◆ Excerpted records ◆
################
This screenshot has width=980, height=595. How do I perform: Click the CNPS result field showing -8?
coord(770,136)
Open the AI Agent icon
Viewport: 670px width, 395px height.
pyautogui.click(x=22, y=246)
################
◆ Your instructions ◆
Would you mind giving all the records again exactly?

◆ Answer for the task ◆
This screenshot has width=980, height=595. How do I perform: Click the CNPS result field showing -8?
coord(770,136)
Open the AI Agent icon
Viewport: 670px width, 395px height.
pyautogui.click(x=22, y=246)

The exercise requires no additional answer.